Deconfinement on $\mathbb R^2\times S^1_L\times S^1_β$ for all gauge groups and duality to double Coulomb Gas (1506.02110v2)

Abstract: I study finite-temperature $\mathcal N=1$ super Yang-Mills for any gauge group $G=A_N, B_N, C_N, D_N, E_{6,7,8},F_4,G_2$, compactified from four dimensions on a torus, $\mathbb R^2\times S^1_L\times S^1_{\beta}$. I examine in particular the low temperature regime $L\ll\beta=1/T$, where $L$ is the length of the spatial circle with periodic boundary conditions and with anti-periodic boundary conditions for the adjoint gauginos along the thermal cycle $S^1_{\beta}$. For small such $L$ we are in a regime were semiclassical calculations can be performed and a transition occurs at $T_c$ much smaller than $1/NL$. The transition is mediated by the competition between non-perturbative objects including 'exotic' topological molecules: neutral and magnetic bions composed of BPS and KK monopole constituents, with $r=rank(G)$ different charges in the co-root lattice of the gauge group $G$, and the perturbative electrically charged W-bosons (along with their wino superpartners). I determine a duality to a double Coulomb gas of neutral and magnetic bions of different charges of their constituent monopole-instantons, and W-bosons of both scalar and electric charges.
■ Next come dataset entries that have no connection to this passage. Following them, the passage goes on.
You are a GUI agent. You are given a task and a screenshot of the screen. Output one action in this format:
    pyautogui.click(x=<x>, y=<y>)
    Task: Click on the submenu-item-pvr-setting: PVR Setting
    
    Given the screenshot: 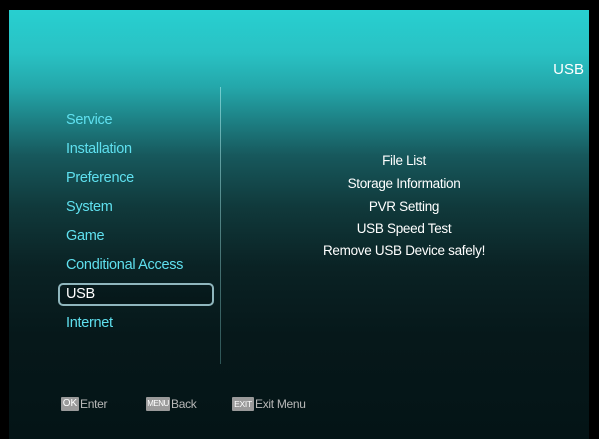 What is the action you would take?
    pyautogui.click(x=404, y=207)
    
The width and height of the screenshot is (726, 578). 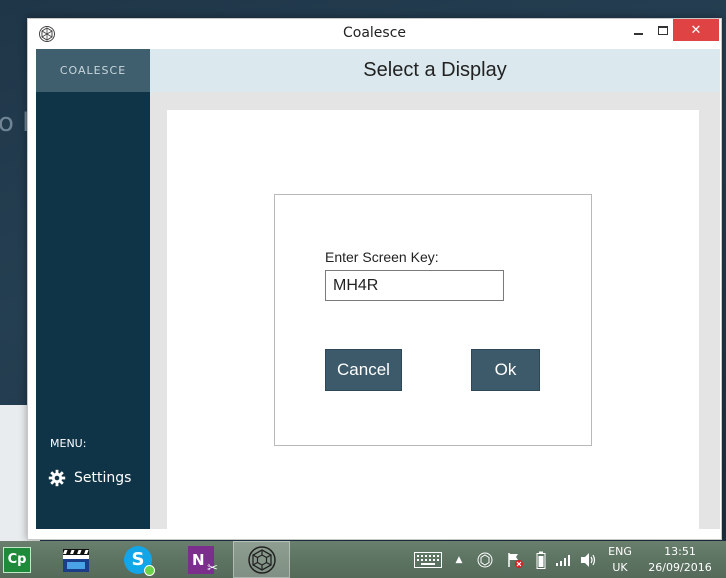 What do you see at coordinates (620, 567) in the screenshot?
I see `region-code: UK` at bounding box center [620, 567].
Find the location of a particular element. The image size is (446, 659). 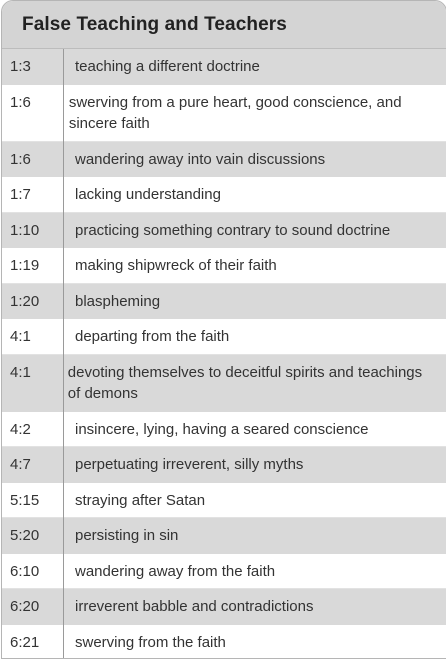

table-row: 1:7 lacking understanding is located at coordinates (224, 195).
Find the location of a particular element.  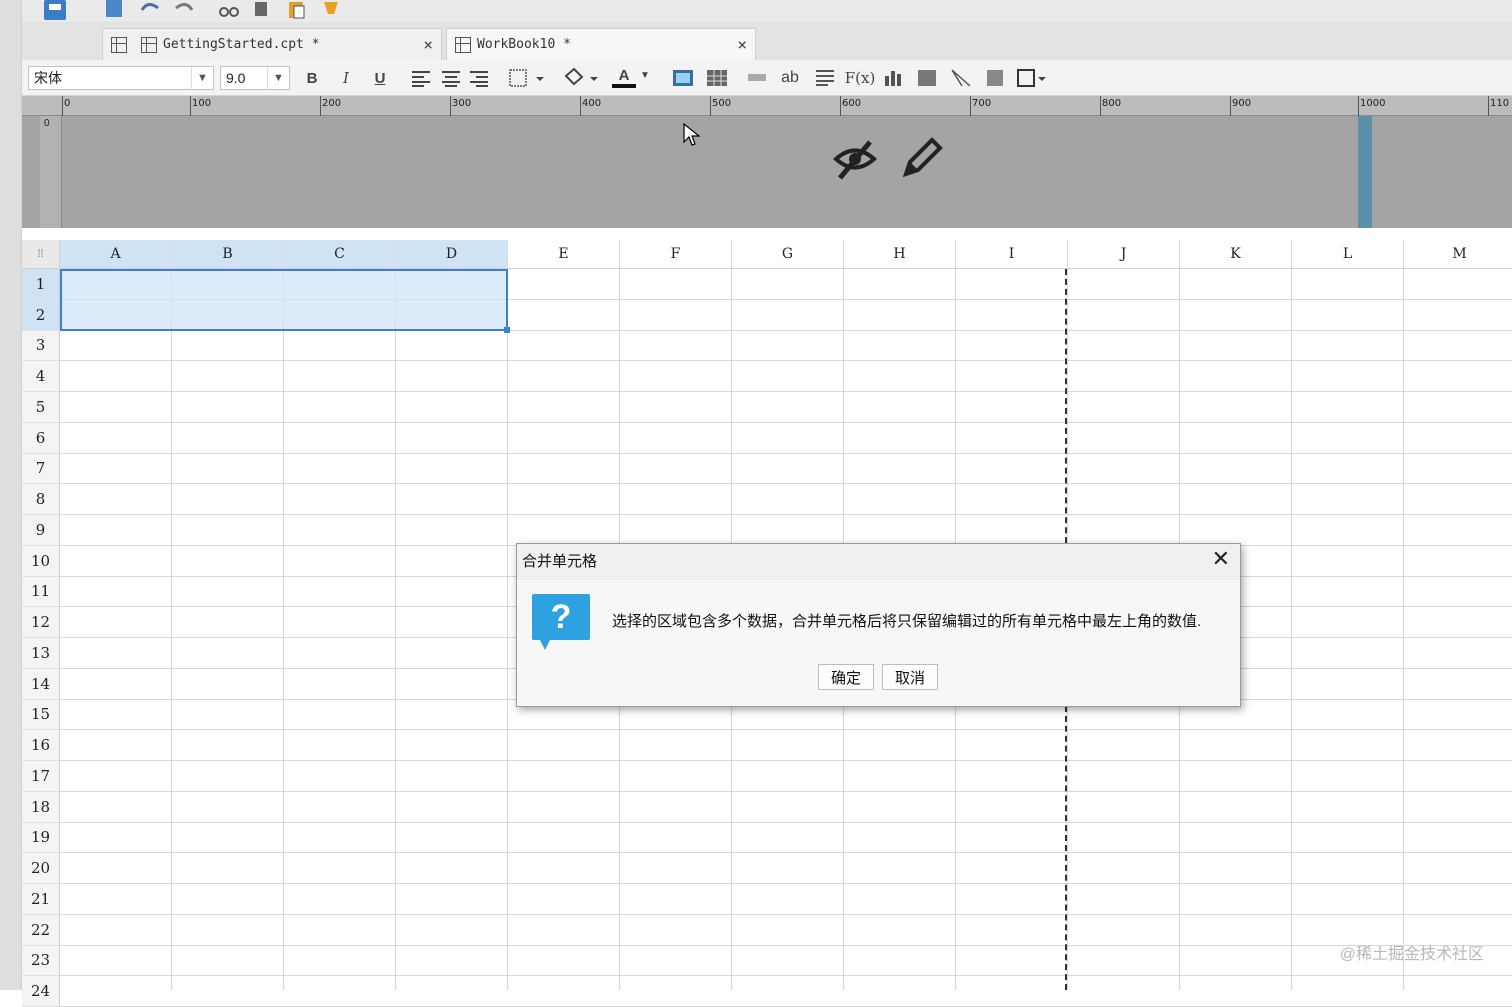

row-header-22: 22 is located at coordinates (41, 930).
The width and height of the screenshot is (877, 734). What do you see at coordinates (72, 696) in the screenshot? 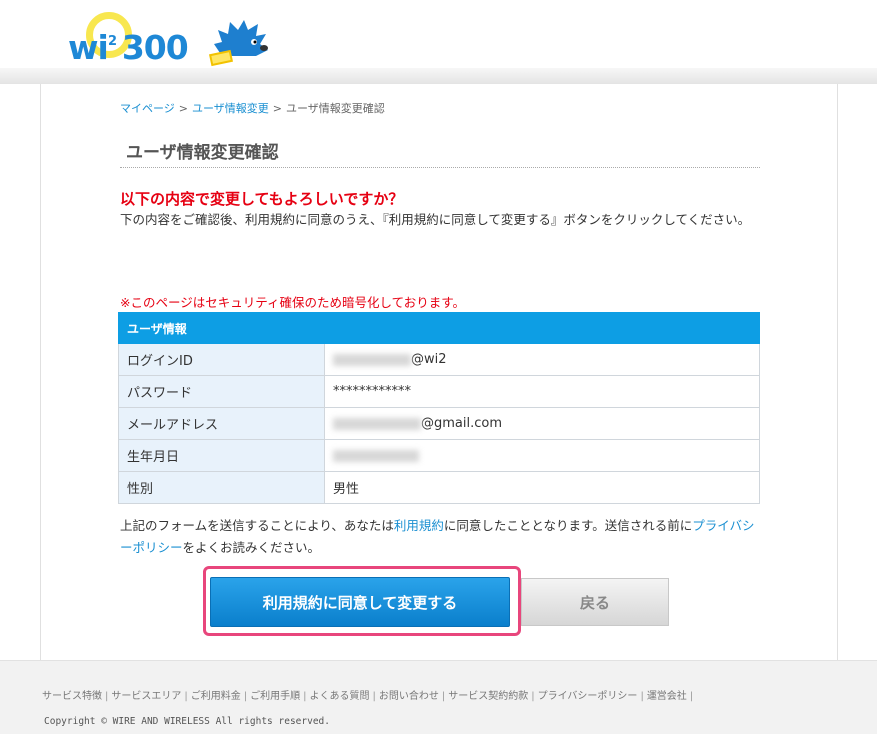
I see `footer-link-features: サービス特徴` at bounding box center [72, 696].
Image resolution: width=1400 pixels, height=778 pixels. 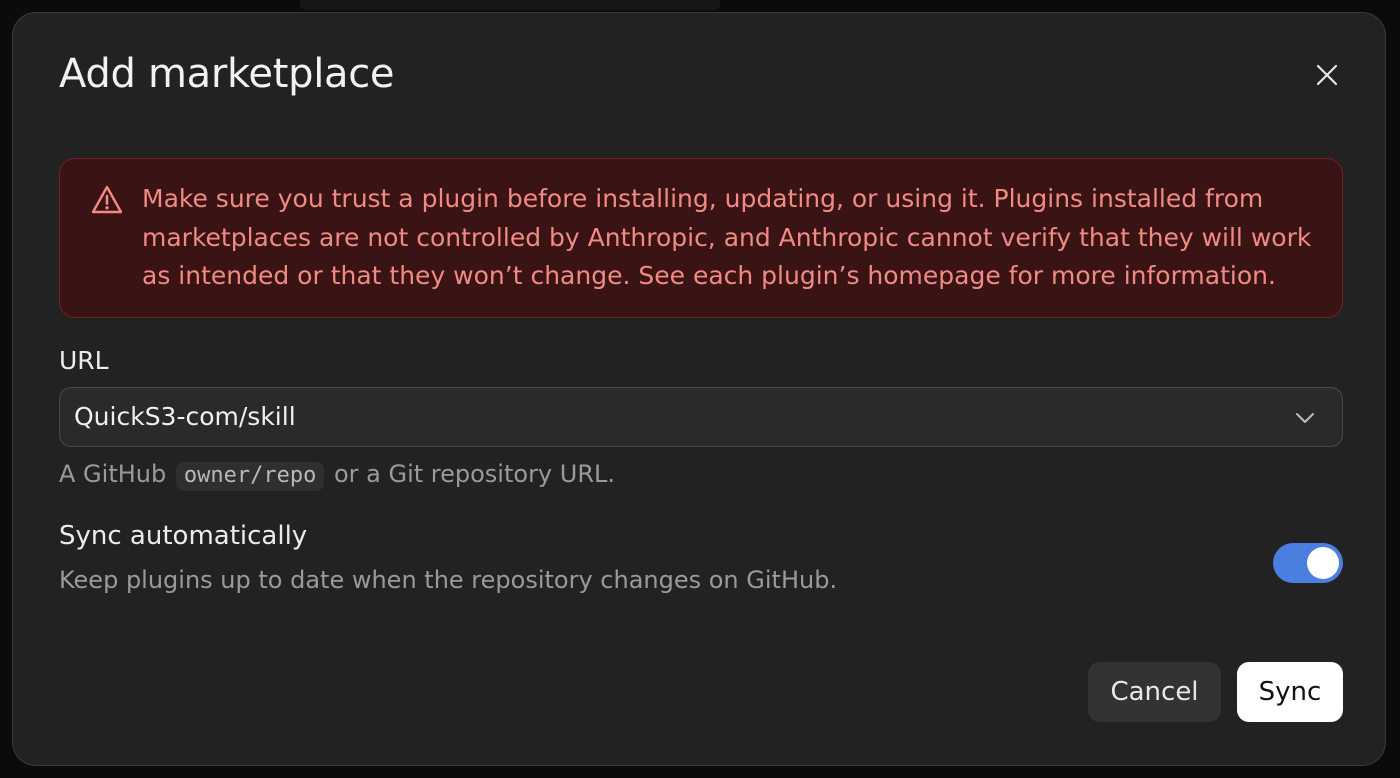 What do you see at coordinates (1305, 418) in the screenshot?
I see `chevron-down-icon` at bounding box center [1305, 418].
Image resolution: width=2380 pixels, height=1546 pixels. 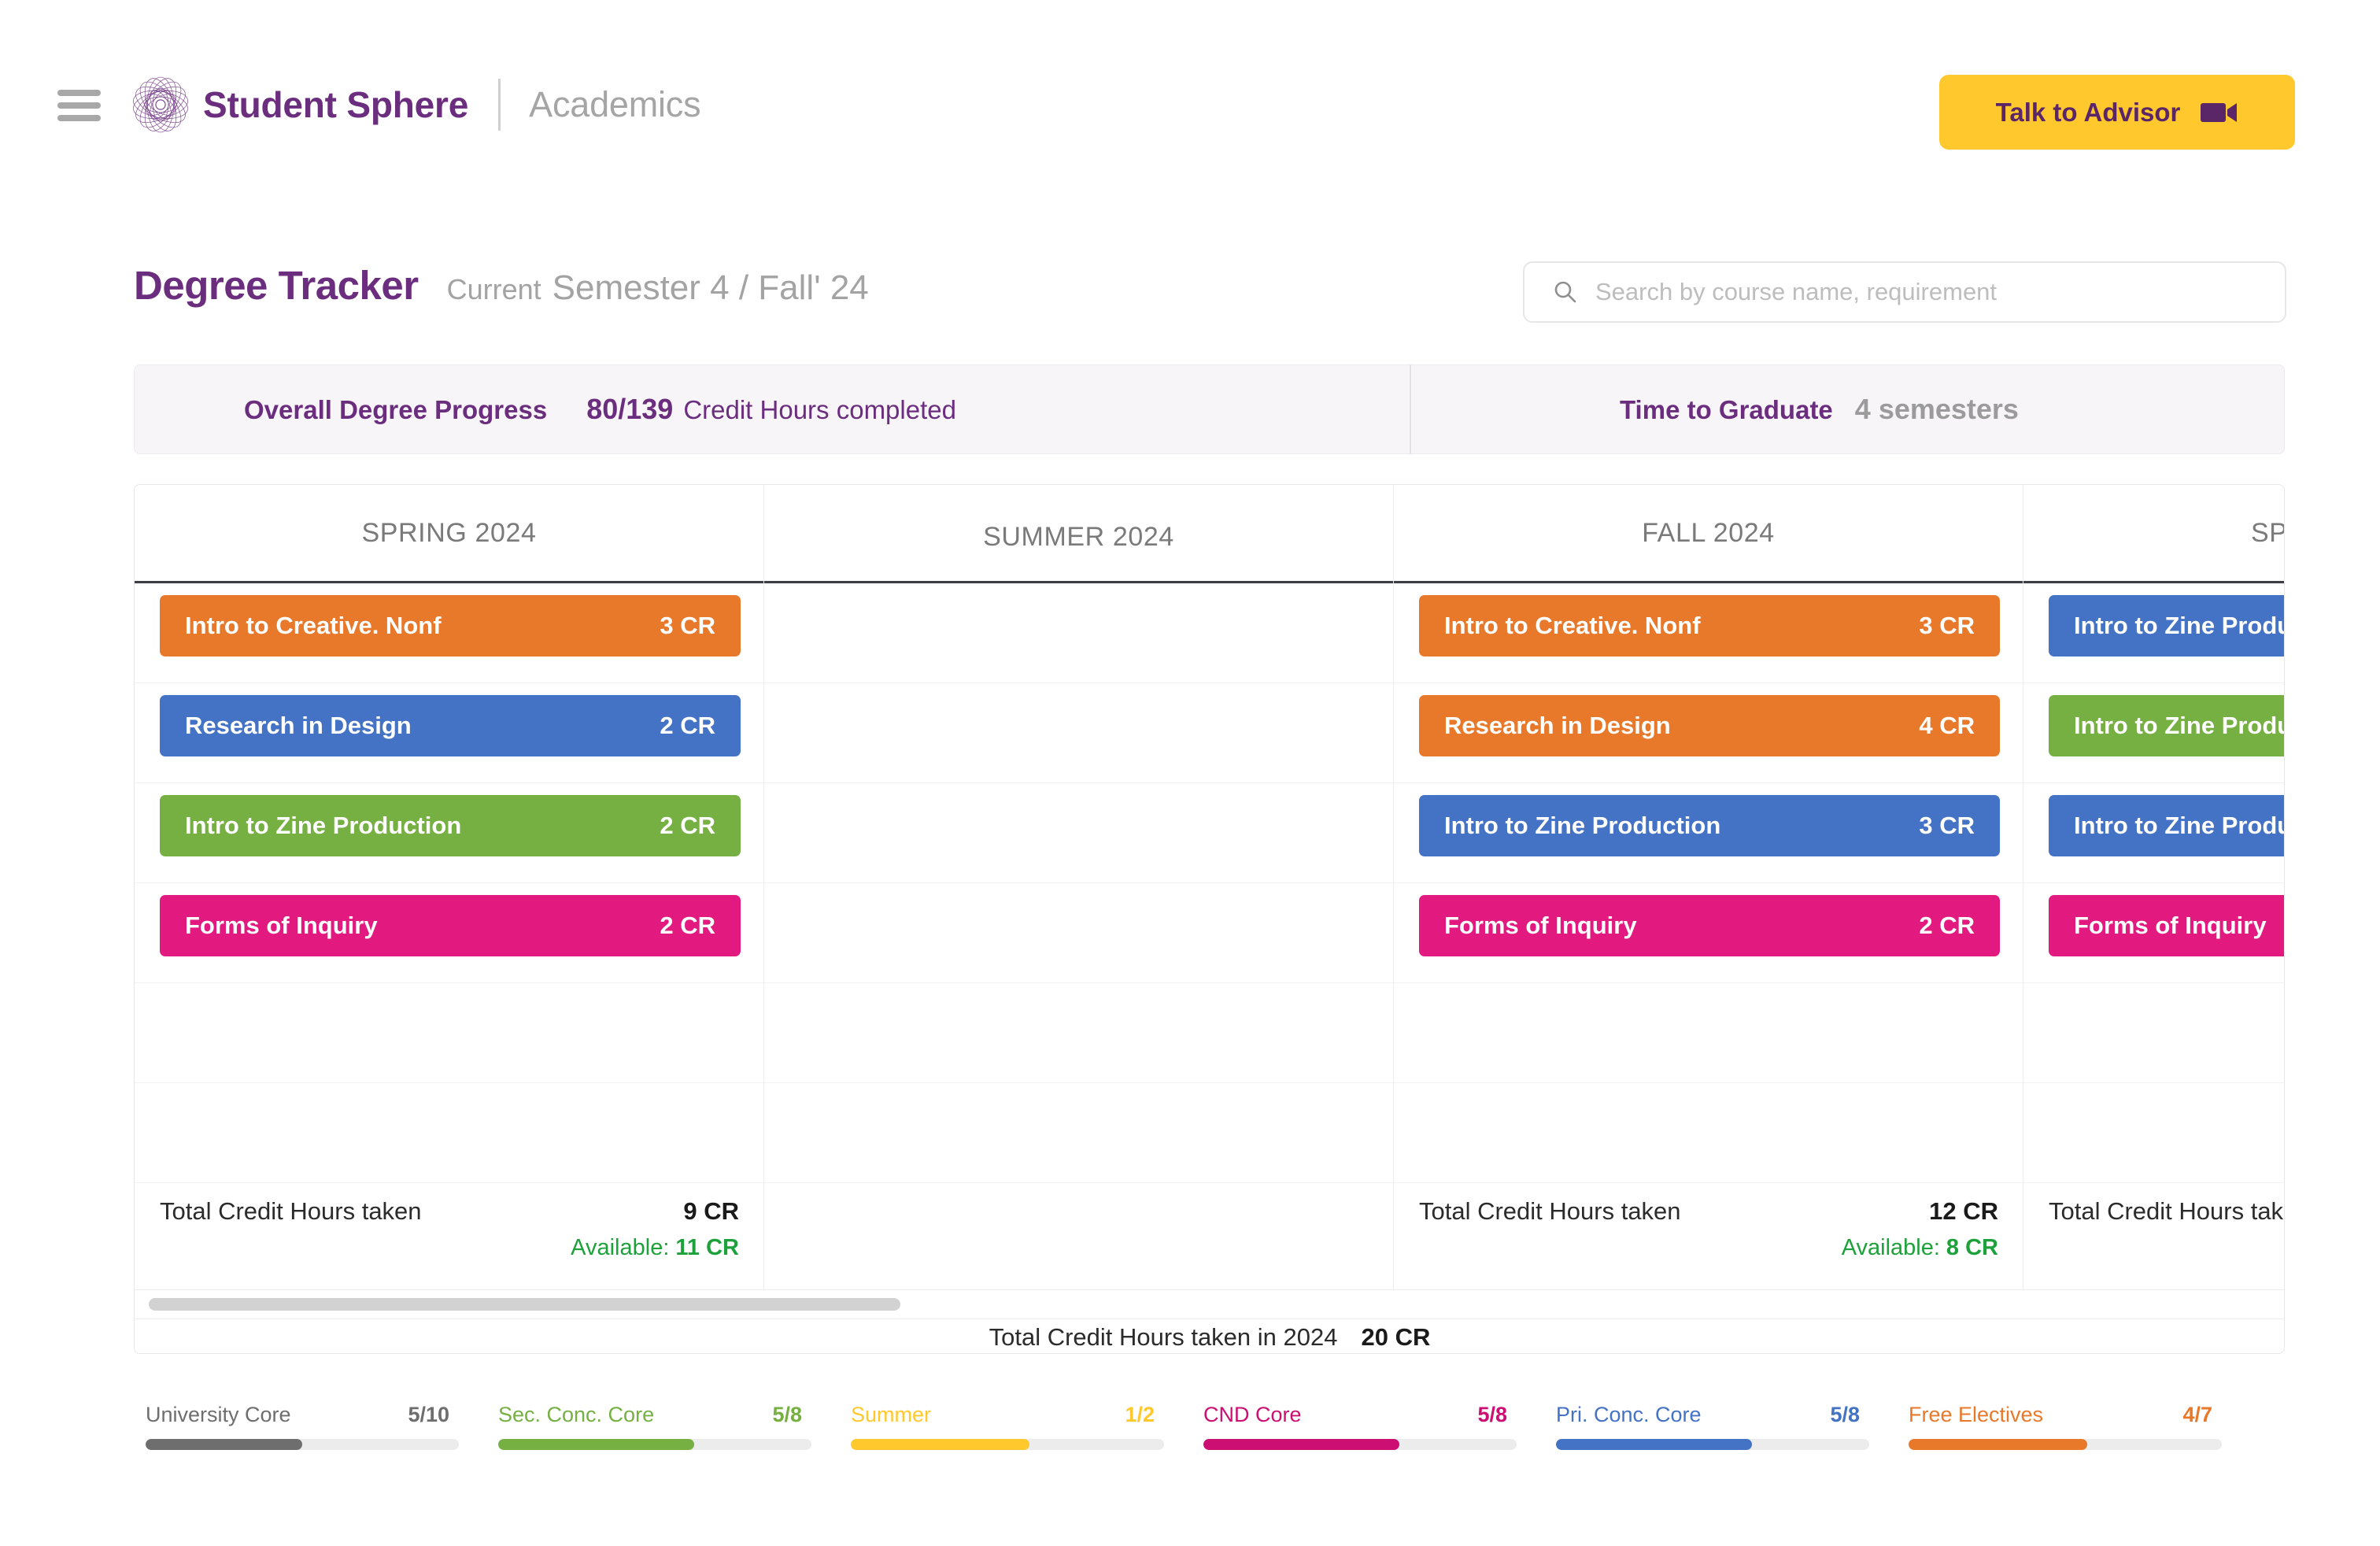 I want to click on hamburger-menu-icon, so click(x=79, y=106).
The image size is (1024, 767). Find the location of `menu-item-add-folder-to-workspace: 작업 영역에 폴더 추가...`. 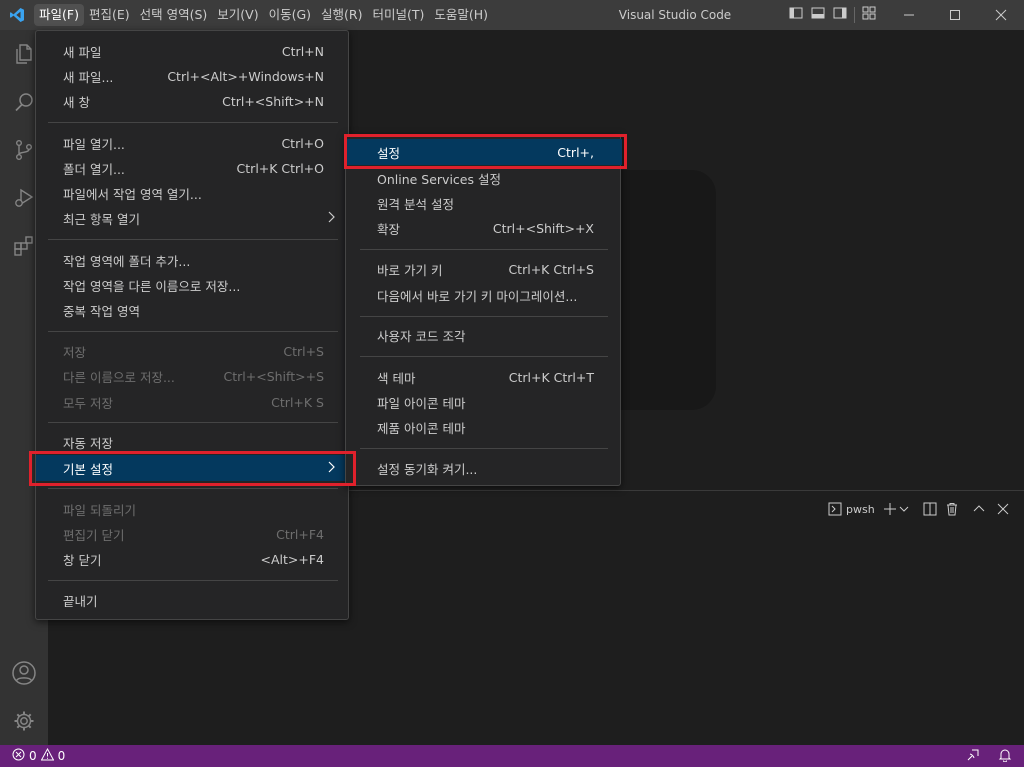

Aharanov-Bohm interactions exist between magnetic bions and W-bosons, and scalar charges of W-bosons and neutral bions attract like charges, as opposed to the magnetic and electric charges where like charges repel. It is hoped in the future that lattice studies of this Coulomb gas can be done as in [1] for all gauge groups. It is hoped that a dual lattice 'affine' XY model with symmetry breaking perturbations can also be found in future studies of general gauge group as done in [1] for $SU(2)$.